Ein Team besteht aus mehreren Personen … Da könnte man doch die Schwarmintellligenz der Gruppe Nutzen um neue Herausforderungen zu meistern und kreative Ideen zu entwickeln. Doch Vorsicht - auch ein Schwarm kann dumm sein, eine Gruppe muss nicht automaisch besseres Leisten der Einzelne. Denn Gruppendenken ist der Irrglaube, dass Kooperation die besten Lösungen produziert. Er entsteht in homogenen Gruppen, die sich sozial und beruflich ähneln, in denen Minderheitenmeinungen ignoriert werden, keine Führung existiert, Entscheidungen unter Stress getroffen werden und die Gruppe eng zusammenhält. In diesem engen Zusammenhalt fühlen sich die meisten Teammitglieder aufgehoben. Leider entsteht dann wenig Raum für Weiterentwicklung. Das Team ist mit sich selbst beschäftige und jede neue Denkweise wird schnell als Bedrohung gesehen und bekämpft. Ein perfektes Gemisch für Stillstand.

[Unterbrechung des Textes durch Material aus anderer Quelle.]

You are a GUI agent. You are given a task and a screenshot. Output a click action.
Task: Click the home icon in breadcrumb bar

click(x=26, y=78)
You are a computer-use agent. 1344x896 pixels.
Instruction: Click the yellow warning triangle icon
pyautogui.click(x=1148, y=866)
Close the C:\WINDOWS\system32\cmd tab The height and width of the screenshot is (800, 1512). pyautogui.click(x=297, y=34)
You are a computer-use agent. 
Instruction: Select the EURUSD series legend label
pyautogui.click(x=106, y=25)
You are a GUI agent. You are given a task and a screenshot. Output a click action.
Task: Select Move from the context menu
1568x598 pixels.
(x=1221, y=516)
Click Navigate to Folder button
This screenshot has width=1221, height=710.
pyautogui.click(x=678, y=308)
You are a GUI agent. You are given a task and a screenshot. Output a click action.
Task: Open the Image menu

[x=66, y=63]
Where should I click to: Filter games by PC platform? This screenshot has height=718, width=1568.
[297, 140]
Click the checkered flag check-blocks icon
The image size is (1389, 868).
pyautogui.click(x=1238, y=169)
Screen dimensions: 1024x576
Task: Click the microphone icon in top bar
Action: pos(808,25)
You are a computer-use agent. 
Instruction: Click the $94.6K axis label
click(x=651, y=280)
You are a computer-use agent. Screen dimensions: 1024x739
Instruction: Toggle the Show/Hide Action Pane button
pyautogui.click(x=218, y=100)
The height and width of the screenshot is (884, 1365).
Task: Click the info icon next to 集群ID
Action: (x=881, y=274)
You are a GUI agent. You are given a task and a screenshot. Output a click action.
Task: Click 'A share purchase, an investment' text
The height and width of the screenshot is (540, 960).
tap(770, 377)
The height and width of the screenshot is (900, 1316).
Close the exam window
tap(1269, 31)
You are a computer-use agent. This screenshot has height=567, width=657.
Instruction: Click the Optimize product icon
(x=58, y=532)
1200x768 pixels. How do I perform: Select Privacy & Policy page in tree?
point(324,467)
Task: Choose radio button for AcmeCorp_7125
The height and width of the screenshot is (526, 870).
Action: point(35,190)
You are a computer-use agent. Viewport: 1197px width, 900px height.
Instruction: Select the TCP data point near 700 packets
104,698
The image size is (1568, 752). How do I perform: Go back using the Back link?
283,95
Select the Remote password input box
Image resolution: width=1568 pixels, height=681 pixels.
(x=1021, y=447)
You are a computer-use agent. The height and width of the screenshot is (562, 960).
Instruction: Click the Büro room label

Das Reden über Probleme schafft Probleme,
Steve de Shazer (1911–2005),
das Reden über Lösungen schafft Lösungen.
US-amerikanischer Psychotherapeut und Autor
Diese Aussage klingt wie ein kluger Kalenderspruch und schon legen wir die Aussage wieder auf die Seite. Das Interessante daran ist, dass diese rein semantische Unterscheidung reale Konsequenzen im Gehirn hat. Denn jeder Gedanke verändert unser Gehirn. Die Frage ist nur, in welche Richtung. Beschäftigen wir uns ausführlich mit den Problemen, führt das zu weiteren Problemschleifen mit all seinen vorhersagbaren Nebenwirkungen. Wir können nicht gleichzeitig ein Problem betrachten und eine Lösung finden, dazu ist unser Gehirn nicht in der Lage. Wir müssen eine bewusste Entscheidung treffen, uns auf die Lösung, statt auf das Problem zu konzentrieren – ein elementarer Unterschied für unser Gehirn. Dabei sollten erst mal auch verrückte Lösungsideen zugelassen werden. Natürlich müssen verrückte Ideen auf ihr Alltagstauglichkeit überprüft werden.
Die Geschichte des Barons von Münchhausen, der sich aus eigener Kraft aus dem Sumpf zog, dient als Metapher dafür, dass man mit der eigenen Fantasie und dem Glauben an die eigenen Kräfte Großes erreichen kann. Wenn ein Team in einer tiefen Problemtrance feststeckt, ist das Bild und das Gefühl des Sumpfes passend. Dabei wird der Sumpf beachtet und die schwierige Situation gewürdigt. Da man sich aus dem Sumpf ziehen will, müssen Kräfte und Ressourcen aktiviert werden. Mit dieser Übung können sich die Teammitglieder wieder stärker auf ihre eigene Wirksamkeit konzentrieren und es entsteht das Gefühl, das Schicksal gestalten zu können und Handhabbarkeit entsteht. Die zentrale Botschaft der Übung ist, dass jeder Einzelne die Macht hat, in seinem Einflussbereich etwas zu bewirken. Und gemeinsamer Einfluss ermöglicht schließlich noch mehr Veränderung. Diese freigesetzte Energie kann zu Initiativen führen, die zur Verbesserung der Team-Resilienz beiträgt.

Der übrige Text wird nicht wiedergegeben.